SamplingParams class#

class furiosa_llm.SamplingParams(*, n: int = 1, best_of: int | None = None, repetition_penalty: float = 1.0, temperature: float = 1.0, top_p: float = 1.0, top_k: int = -1, min_p: float = 0.0, use_beam_search: bool = False, length_penalty: float = 1.0, early_stopping: bool | str = False, max_tokens: int | None = 16, min_tokens: int = 0, output_kind: RequestOutputKind = RequestOutputKind.CUMULATIVE)[source]#

Bases: object

Sampling parameters for text generation.

Parameters:
  • n – Number of output sequences to return for the given prompt.

  • best_of – Number of output sequences that are generated from the prompt. From these best_of sequences, the top n sequences are returned. best_of must be greater than or equal to n. This is treated as the beam width when use_beam_search is True. By default, best_of is set to n.

  • repetition_penalty – Float that penalizes new tokens based on whether they appear in the prompt and the generated text so far. Values > 1 encourage the model to use new tokens, while values < 1 encourage the model to repeat tokens.

  • temperature – Float that controls the randomness of the sampling. Lower values make the model more deterministic, while higher values make the model more random. Zero means greedy sampling.

  • top_p – Float that controls the cumulative probability of the top tokens to consider. Must be in (0, 1]. Set to 1 to consider all tokens.

  • top_k – Integer that controls the number of top tokens to consider. Set to -1 to consider all tokens.

  • min_p – Float that represents the minimum probability for a token to be considered, relative to the probability of the most likely token. Must be in [0, 1]. Set to 0 to disable this.

  • use_beam_search – Whether to use beam search instead of sampling.

  • length_penalty – Float that penalizes sequences based on their length. Used in beam search.

  • early_stopping – Controls the stopping condition for beam search. It accepts the following values: True, where the generation stops as soon as there are best_of complete candidates; False, where an heuristic is applied and the generation stops when is it very unlikely to find better candidates; “never”, where the beam search procedure only stops when there cannot be better candidates (canonical beam search algorithm).

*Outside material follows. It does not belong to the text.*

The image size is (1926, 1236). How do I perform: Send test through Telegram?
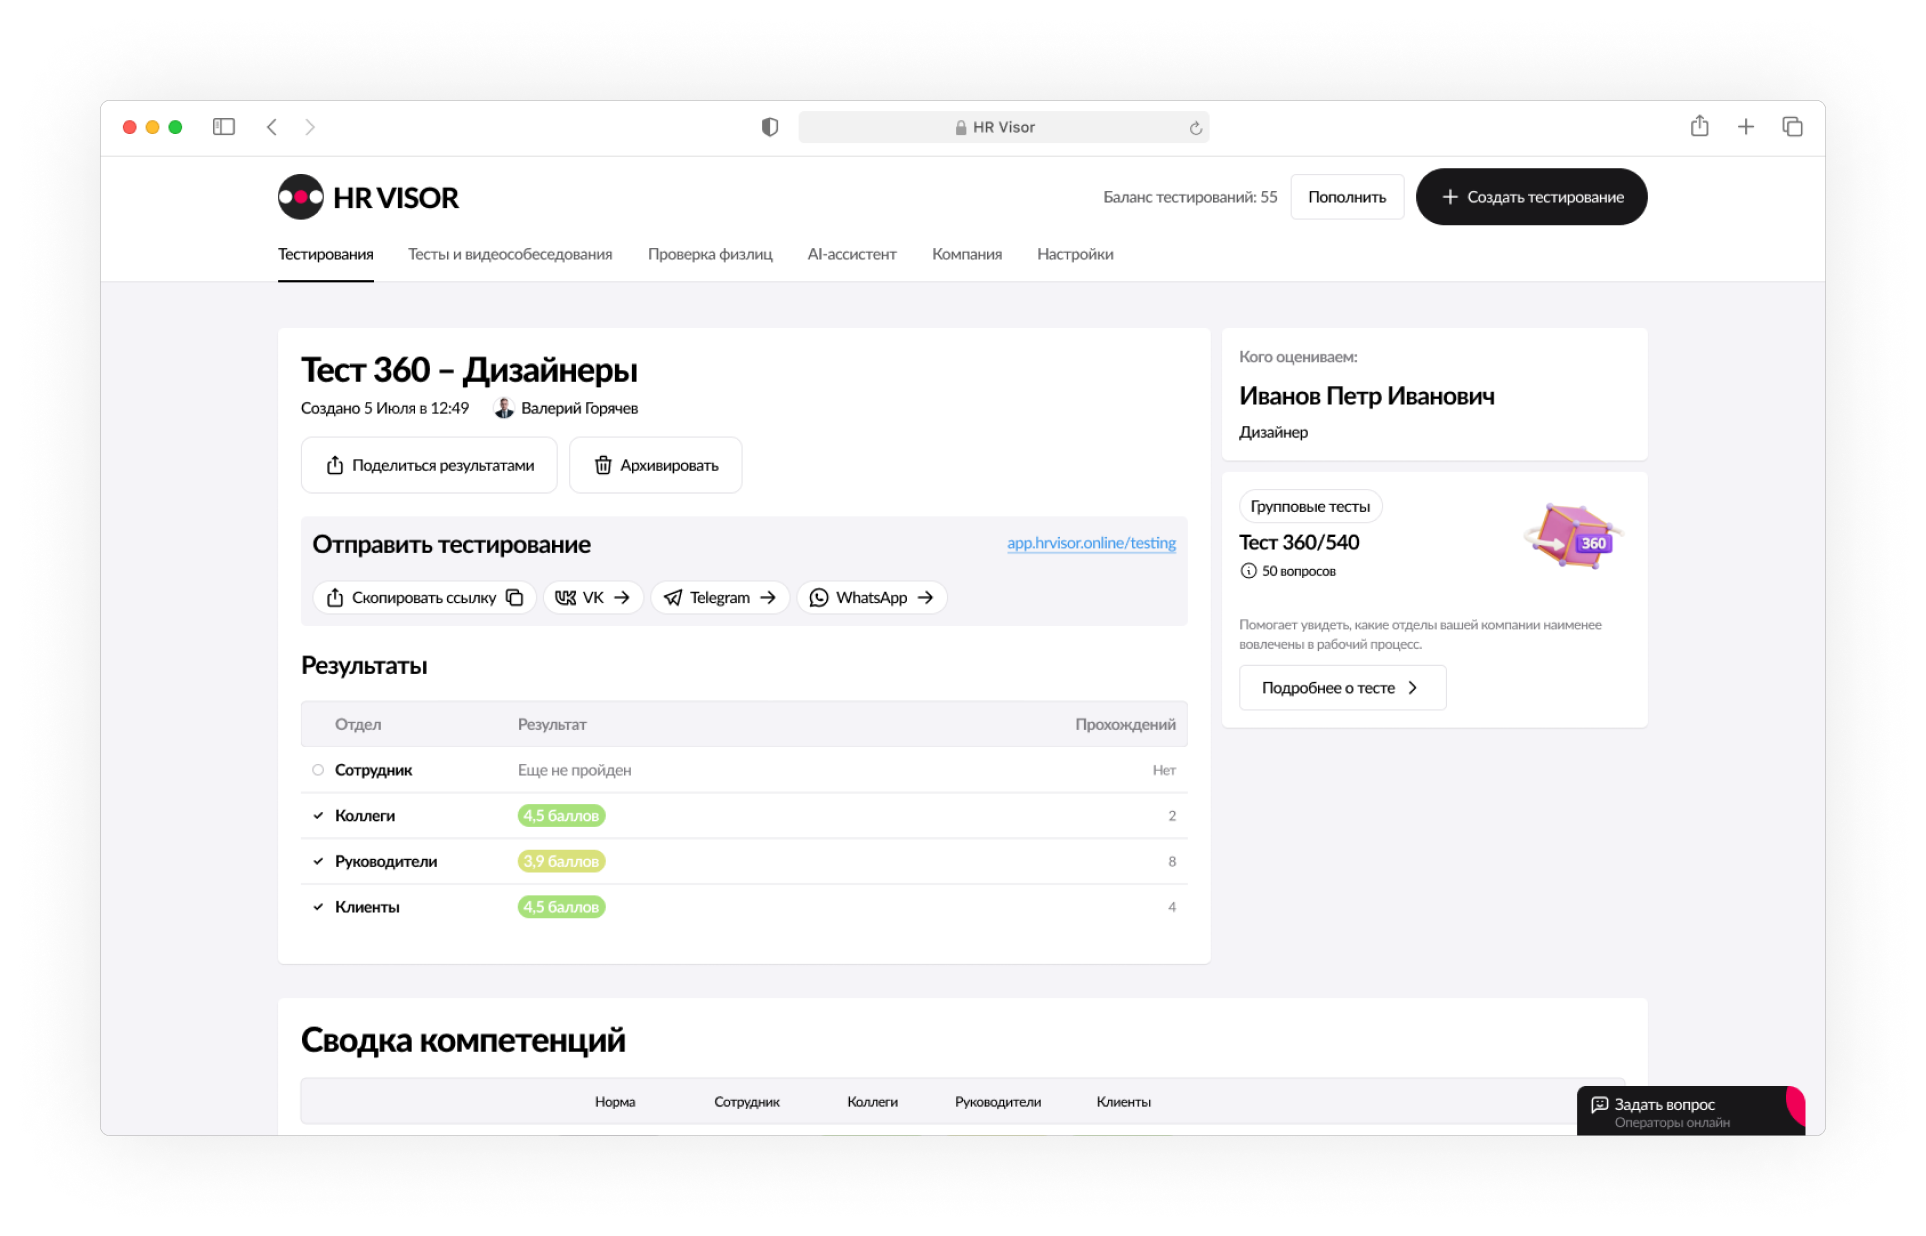click(720, 597)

  • max_tokens – Maximum number of tokens to generate per output sequence. If the value is None, it is capped to the maximum sequence length.

  • min_tokens – Minimum number of tokens to generate per output sequence before EOS or stop_token_ids can be generated

Examples#

This section provides examples of how to use the token generation methods available in the SDK.


2. Random Sampling with top_p / top_k Parameters#

SamplingParams(min_tokens=10, max_tokens=100, top_p=0.3, top_k=100)

This method uses random sampling techniques for token generation, allowing for diverse outputs.

  • Parameters:

    • min_tokens: Minimum number of tokens to generate.

    • max_tokens: Maximum number of tokens to generate.

    • top_p: Cumulative probability for nucleus sampling.

    • top_k: Number of highest probability tokens to consider.

  • Behavior:

    • Each generation may yield different results, even with the same input text and parameters, enhancing variability.

    • Generation may terminate before reaching max_tokens if an End Of Sequence (EOS) token is generated.

    • The EOS token will not be generated before reaching the specified min_tokens.


3. Beam Search with best_of Beams#

SamplingParams(min_tokens=10, max_tokens=100, use_beam_search=True, best_of=4)

Beam Search enhances the generation process by exploring multiple sequences simultaneously.

  • Parameters:

    • min_tokens: Minimum number of tokens to generate.

    • max_tokens: Maximum number of tokens to generate.

    • use_beam_search: Must be set to True to enable beam search.

    • best_of: Number of beams to consider for generating the best output.

  • Behavior:

    • The generation process explores multiple possible sequences to determine the best output.

    • Generation may terminate before reaching max_tokens if the number of End Of Sequence (EOS) tokens generated across all beams reaches the best_of count.

    • The EOS token will not be generated before reaching the specified min_tokens.